_WHAT TO WORK ON_
Would you return the lines between the one holding "Notizie (8, 2244)" and the one holding "Consultazioni elettorali (21, 2098)", inclusive, and only those, exactly as they stand in the listing below?

_DATA IN THIS EXERCISE_
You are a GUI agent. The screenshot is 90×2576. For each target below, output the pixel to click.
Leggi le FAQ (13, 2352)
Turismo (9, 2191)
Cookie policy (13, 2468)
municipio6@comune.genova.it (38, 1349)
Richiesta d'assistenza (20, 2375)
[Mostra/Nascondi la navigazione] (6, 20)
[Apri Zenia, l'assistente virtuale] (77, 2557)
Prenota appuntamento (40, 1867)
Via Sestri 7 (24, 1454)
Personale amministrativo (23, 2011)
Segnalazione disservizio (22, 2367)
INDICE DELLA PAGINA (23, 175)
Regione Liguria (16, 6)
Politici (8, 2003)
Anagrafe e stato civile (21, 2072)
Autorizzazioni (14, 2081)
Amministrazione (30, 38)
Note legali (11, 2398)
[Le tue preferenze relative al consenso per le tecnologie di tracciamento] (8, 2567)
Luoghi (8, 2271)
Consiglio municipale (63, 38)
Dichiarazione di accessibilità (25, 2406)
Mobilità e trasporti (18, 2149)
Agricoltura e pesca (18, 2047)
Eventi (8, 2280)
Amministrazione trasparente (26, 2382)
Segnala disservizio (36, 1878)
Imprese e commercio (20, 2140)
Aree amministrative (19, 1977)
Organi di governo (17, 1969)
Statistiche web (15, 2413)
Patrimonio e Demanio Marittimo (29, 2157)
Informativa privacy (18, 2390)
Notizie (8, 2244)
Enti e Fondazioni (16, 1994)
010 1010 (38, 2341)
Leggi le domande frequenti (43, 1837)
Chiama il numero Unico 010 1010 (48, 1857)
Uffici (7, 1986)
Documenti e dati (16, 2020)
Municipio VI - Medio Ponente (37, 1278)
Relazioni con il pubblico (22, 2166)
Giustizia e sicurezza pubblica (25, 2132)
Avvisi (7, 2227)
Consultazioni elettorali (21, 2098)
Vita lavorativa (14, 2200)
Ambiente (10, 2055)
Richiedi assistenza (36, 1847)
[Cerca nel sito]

_WORKED SOLUTION_
Notizie (8, 2244)
Enti e Fondazioni (16, 1994)
010 1010 (38, 2341)
Leggi le domande frequenti (43, 1837)
Chiama il numero Unico 010 1010 (48, 1857)
Uffici (7, 1986)
Documenti e dati (16, 2020)
Municipio VI - Medio Ponente (37, 1278)
Relazioni con il pubblico (22, 2166)
Giustizia e sicurezza pubblica (25, 2132)
Avvisi (7, 2227)
Consultazioni elettorali (21, 2098)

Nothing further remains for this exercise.